** GOAL OF THE EXERCISE **
Every line below containing the word "computer" should be found and copied.

** INPUT DATA **
BEGIN

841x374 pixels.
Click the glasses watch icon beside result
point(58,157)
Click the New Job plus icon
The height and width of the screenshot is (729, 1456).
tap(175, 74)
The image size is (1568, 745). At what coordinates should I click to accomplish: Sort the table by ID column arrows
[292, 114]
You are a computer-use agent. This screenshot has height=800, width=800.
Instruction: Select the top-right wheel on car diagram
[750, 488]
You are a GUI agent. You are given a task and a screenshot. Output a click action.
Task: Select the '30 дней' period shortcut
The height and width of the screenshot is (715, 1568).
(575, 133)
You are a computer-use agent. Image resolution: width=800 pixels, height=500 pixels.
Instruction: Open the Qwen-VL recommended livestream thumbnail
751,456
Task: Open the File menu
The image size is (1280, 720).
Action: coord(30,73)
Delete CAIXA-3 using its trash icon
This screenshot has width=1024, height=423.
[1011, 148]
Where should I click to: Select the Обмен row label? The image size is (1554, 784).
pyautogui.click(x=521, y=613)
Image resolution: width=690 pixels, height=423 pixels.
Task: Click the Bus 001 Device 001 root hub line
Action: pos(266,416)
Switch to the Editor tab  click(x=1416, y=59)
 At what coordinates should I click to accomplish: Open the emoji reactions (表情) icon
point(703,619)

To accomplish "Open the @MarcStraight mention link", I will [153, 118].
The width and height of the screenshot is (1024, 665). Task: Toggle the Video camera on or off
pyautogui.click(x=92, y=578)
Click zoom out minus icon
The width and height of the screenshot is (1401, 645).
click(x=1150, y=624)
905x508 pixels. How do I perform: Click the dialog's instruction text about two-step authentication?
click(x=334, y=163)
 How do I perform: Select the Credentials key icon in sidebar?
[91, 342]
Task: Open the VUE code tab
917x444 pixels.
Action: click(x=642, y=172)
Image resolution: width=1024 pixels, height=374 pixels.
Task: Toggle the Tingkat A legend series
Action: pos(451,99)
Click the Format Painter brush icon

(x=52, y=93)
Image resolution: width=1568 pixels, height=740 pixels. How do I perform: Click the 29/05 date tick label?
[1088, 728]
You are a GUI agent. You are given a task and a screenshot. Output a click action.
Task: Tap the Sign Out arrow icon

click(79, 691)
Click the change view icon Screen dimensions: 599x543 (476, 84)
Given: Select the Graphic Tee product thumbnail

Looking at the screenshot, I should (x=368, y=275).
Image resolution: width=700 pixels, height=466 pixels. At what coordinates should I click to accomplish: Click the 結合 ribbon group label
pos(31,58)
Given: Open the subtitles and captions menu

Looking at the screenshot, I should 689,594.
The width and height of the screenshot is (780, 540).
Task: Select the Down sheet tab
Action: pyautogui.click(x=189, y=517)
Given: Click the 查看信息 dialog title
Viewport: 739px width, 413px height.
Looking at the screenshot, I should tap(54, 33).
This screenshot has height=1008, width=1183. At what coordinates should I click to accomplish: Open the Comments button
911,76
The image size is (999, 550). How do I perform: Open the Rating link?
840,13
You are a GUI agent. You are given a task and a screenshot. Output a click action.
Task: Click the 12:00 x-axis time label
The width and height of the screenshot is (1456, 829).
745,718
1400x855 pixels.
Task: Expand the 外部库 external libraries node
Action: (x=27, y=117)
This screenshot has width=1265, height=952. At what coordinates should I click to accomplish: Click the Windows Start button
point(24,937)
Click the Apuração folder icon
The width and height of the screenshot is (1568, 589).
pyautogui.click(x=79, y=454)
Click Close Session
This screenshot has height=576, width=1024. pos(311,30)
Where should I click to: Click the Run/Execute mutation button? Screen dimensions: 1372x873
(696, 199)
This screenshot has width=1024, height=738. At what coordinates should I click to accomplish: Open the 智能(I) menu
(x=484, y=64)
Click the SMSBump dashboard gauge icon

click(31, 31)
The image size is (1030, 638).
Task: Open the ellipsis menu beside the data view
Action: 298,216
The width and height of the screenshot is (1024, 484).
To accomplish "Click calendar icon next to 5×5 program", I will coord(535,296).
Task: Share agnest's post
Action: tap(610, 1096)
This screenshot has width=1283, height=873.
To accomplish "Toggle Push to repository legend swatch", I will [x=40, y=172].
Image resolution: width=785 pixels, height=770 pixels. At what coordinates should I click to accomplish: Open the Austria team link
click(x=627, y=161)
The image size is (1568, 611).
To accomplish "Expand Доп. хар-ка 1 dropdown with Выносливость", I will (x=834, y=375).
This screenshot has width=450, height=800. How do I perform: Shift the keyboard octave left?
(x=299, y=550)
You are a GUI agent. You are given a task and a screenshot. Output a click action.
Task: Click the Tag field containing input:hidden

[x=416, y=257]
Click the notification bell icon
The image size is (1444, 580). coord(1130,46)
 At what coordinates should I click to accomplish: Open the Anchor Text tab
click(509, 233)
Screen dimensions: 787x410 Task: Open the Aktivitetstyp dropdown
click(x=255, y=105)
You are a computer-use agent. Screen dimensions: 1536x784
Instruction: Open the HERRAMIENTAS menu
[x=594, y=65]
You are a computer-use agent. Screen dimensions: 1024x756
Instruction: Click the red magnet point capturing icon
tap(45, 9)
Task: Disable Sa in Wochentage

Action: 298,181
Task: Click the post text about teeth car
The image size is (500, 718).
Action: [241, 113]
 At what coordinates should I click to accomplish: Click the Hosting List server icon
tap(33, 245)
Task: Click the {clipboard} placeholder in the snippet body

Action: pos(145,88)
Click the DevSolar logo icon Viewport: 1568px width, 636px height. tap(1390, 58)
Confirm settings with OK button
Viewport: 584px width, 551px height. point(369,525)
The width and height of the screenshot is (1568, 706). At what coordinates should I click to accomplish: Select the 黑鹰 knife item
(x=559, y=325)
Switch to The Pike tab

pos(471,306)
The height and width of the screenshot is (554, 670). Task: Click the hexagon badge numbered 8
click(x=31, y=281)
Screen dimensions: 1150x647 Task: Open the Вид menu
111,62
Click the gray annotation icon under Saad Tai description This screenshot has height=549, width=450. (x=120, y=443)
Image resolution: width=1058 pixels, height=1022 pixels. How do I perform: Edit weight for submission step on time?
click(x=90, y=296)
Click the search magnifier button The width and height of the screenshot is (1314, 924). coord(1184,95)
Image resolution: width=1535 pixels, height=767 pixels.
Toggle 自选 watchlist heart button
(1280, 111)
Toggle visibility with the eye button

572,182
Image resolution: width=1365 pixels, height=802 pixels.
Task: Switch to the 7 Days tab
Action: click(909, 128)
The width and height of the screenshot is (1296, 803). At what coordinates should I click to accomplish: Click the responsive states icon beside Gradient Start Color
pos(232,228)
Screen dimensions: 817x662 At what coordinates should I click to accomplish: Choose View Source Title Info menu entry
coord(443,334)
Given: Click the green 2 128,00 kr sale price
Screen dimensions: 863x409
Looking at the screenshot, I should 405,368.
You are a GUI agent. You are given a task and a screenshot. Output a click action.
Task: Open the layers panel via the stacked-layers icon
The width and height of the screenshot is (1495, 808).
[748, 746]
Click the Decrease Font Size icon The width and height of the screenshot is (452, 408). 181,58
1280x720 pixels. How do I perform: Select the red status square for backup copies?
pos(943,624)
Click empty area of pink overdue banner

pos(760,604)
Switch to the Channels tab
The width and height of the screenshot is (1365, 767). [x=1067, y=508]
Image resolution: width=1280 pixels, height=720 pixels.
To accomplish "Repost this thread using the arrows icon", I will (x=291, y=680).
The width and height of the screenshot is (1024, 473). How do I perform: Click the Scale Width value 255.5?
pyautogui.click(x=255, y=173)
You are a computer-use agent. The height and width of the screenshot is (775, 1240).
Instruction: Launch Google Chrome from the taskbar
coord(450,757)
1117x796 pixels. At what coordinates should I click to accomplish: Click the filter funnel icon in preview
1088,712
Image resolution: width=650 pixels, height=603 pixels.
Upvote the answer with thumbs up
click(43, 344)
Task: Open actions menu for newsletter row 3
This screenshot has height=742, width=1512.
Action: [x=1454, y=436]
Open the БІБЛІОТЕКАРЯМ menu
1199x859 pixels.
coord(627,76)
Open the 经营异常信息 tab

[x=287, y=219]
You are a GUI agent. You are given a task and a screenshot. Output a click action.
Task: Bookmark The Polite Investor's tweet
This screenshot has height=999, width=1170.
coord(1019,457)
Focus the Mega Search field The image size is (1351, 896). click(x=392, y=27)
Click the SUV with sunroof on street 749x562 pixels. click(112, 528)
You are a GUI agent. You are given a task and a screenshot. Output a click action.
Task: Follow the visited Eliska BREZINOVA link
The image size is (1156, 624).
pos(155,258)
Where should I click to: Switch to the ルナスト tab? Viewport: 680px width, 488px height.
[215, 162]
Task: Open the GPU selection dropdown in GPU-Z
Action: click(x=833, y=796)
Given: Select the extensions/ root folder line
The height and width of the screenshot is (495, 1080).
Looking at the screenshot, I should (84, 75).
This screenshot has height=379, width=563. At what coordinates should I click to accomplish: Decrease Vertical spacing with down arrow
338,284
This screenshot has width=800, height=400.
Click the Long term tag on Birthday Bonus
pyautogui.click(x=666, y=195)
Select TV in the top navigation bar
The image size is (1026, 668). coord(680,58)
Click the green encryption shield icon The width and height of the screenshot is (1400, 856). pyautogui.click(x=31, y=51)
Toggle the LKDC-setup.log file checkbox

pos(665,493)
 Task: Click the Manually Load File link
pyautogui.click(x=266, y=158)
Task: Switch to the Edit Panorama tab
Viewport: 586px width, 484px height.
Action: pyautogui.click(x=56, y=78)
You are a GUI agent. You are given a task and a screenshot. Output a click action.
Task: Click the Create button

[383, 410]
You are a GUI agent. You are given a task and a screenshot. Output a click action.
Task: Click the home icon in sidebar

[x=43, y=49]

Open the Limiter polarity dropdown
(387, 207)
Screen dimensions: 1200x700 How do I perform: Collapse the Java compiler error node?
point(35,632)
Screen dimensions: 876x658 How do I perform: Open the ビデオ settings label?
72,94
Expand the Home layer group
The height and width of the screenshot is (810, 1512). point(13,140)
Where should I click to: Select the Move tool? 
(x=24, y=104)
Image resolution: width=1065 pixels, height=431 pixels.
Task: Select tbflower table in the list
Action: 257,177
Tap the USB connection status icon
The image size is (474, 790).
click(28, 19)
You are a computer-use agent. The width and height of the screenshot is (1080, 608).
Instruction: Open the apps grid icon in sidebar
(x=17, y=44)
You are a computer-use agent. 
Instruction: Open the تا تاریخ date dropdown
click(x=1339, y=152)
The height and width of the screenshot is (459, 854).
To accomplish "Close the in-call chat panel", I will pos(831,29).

END

** WRITTEN ANSWER **
You are a computer-use agent. This screenshot has height=800, width=800.
You are a computer-use agent. Image resolution: width=800 pixels, height=500 pixels.
You are a computer-use agent. Screen dimensions: 1536x784
You are a computer-use agent. Screen dimensions: 1024x756
You are a computer-use agent. The height and width of the screenshot is (775, 1240).
You are a computer-use agent. The width and height of the screenshot is (1080, 608).
You are a computer-use agent. 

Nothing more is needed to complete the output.